Cavitation Erosion Mechanism: Numerical Sumulations of the Interaction Between Pressure Waves and Solid Boundaries

Abstract

To evaluate the aggressiveness power of cavitating flows and to improve prediction methods for cavitation erosion, the pressure waves emitted during bubble collapses were studied and simulated by means of the Keller's and Fujikawa and Akamatsu's physical models. The profile and the energy of the pressure waves emitted during cavity collapse were evaluated by numerical simulation. The dynamic response and the surface deformation (i.e., pit profile and pit volume) of various materials exposed to pressure wave impacts was simulated making use of a 2D axisymmetric numerical code simulating the interaction between pressure wave and an elastoplastic solid.
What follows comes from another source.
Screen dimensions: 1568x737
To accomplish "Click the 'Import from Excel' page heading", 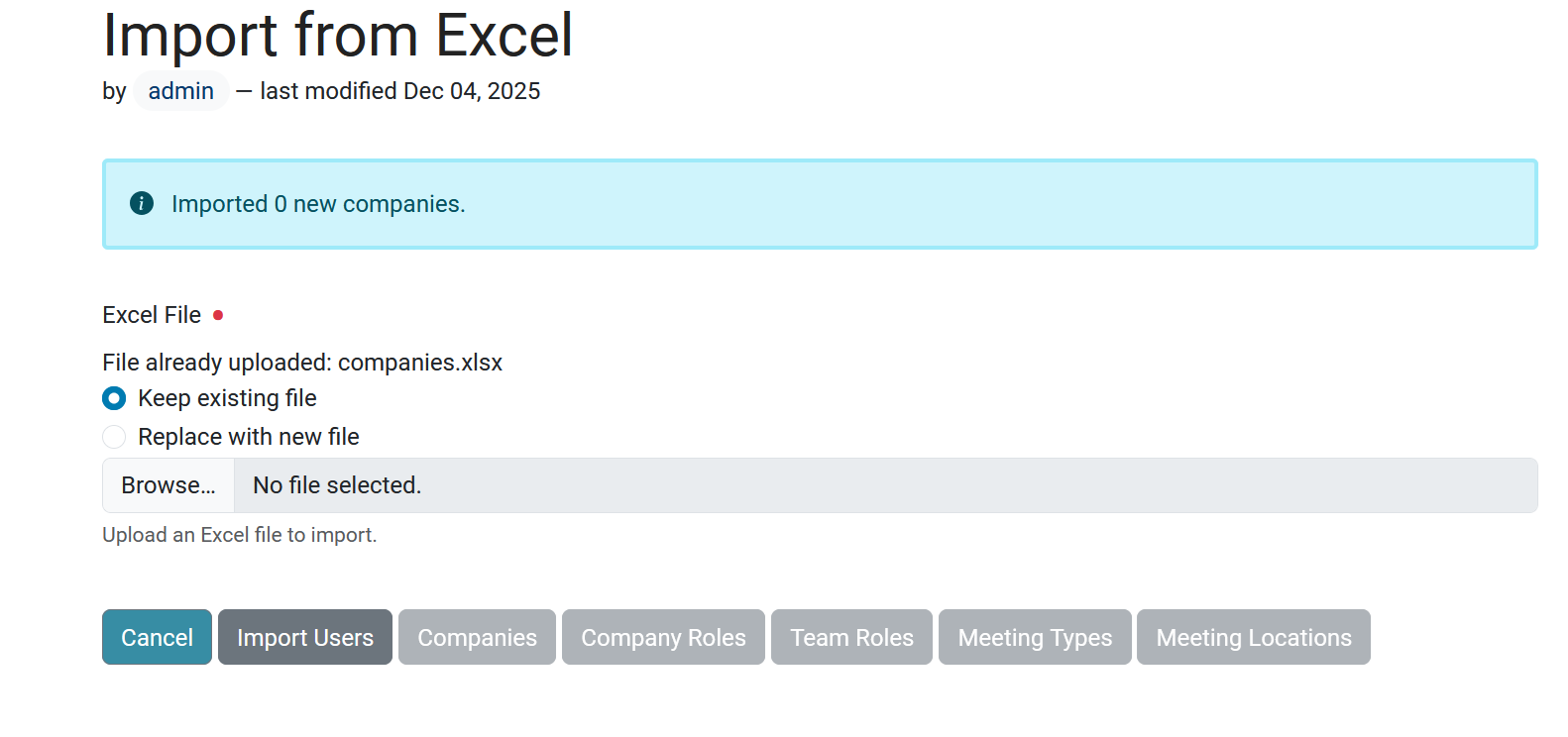I will click(x=338, y=36).
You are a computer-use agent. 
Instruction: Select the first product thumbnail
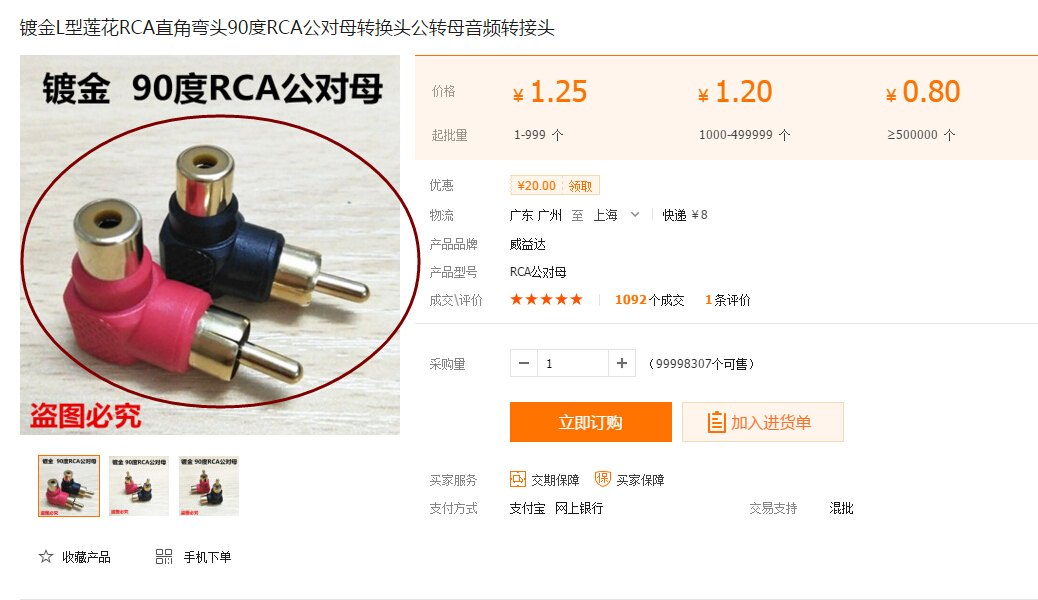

Making use of numerical results, a new parameter b (defined as the ratio between the pressure wave energy and the generated pit volume) was introduced and evaluated for three materials (aluminum, copper and stainless steel). By associating numerical simulations and experimental results concerning pitted samples exposed to cavitating flows (volume damage rate), the pressure wave power density was introduced. This physical property of the flow characterizes the cavitation aggressiveness and can be related to the flow hydrodynamic conditions. Associated to b parameter, the pressure wave power density appeared to be a useful tool to predict the cavitation erosion power.